The question of his departure became urgent. Friends urged him to leave the country quickly because he was in danger not only as a Socialist but also as a Jew. On June 16, 1940, Admiral François Darlan himself ordered “French naval authorities to facilitate if need be the embarkation of [former] Prime Minister Léon Blum aboard any naval ship or aircraft headed to North Africa.” Meanwhile, Édouard Herriot offered urgent advice to Georges Mandel and Léon Blum: “You two should leave no matter what happens. Do not remain in the clutches of our present masters. I know how much they hate you.” Blum’s old comrade Vincent Auriol offered similar counsel: “They will hunt down Socialists. They will humiliate Jews. And you are both a Socialist and a Jew, to say nothing of being you.” Blum refused.

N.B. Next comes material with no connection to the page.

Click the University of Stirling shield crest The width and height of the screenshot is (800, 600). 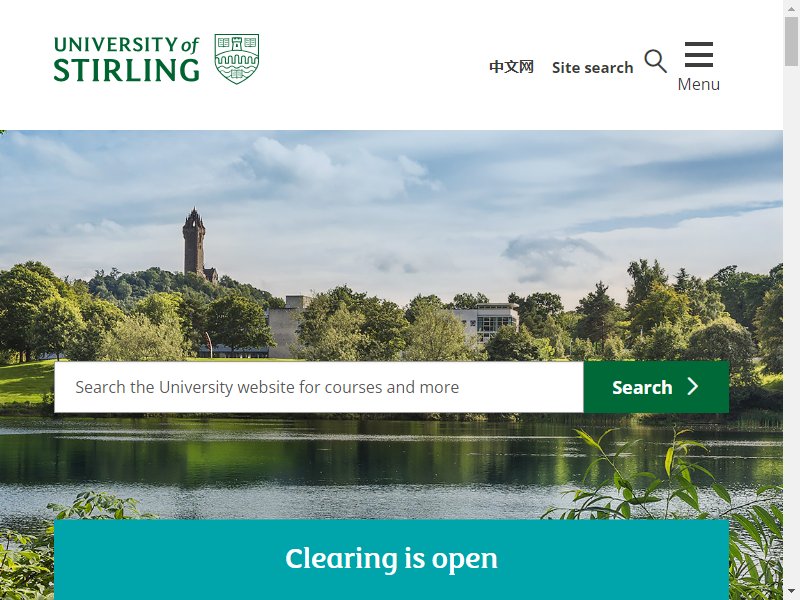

If I were to leave now, it would only be to take up my post as a civilian soldier in the battle that Great Britain today and perhaps the United States tomorrow will wage against the enemy. … No, you see, now that the Government has capitulated, there is for me only one party and one duty: to stay in France, where I am, calmly awaiting danger if indeed there is danger, ready to answer for my past actions in any public debate, at the podium in the Chamber if I can or at the bar in a court of justice if I must. My duty is calmly to defy the injustice and hatred that have been set loose in the land. … I feel that I cannot on my own, especially in this hour, break the tie of solidarity that binds me to my country.



… I believe that France has dishonored itself, but I do not think I have the right to save myself. I must share the common fate not only in misfortune, which is relatively easy, but also in shame.

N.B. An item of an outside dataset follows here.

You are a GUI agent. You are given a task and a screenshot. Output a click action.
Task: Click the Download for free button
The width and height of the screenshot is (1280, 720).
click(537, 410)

Blum fought the new regime and did not hesitate to visit Vichy, the seat of Marshal Pétain’s government. He went there on July 4. Dumbfounded by the proposed constitutional reform granting all power to Pétain, he maintained that such a “coup was unprecedented in our history; it surpasses the 18th Brumaire and the 2nd of December [i.e., the coups of Napoleon and Napoleon III].” He tried to rally Socialist representatives in Vichy against the plan. At first, they seemed willing to go along with him, but “the venom visibly spread. … Within a few hours, thoughts, words, and faces had become almost unrecognizable. … The poison whose effects were plain to see was quite simply fear, panicky fear. … People were carried away by collective currents of terror and cowardice, like a frightened mob. … They listened with bowed heads and submitted. Most had succumbed to the poison and accepted their fate.”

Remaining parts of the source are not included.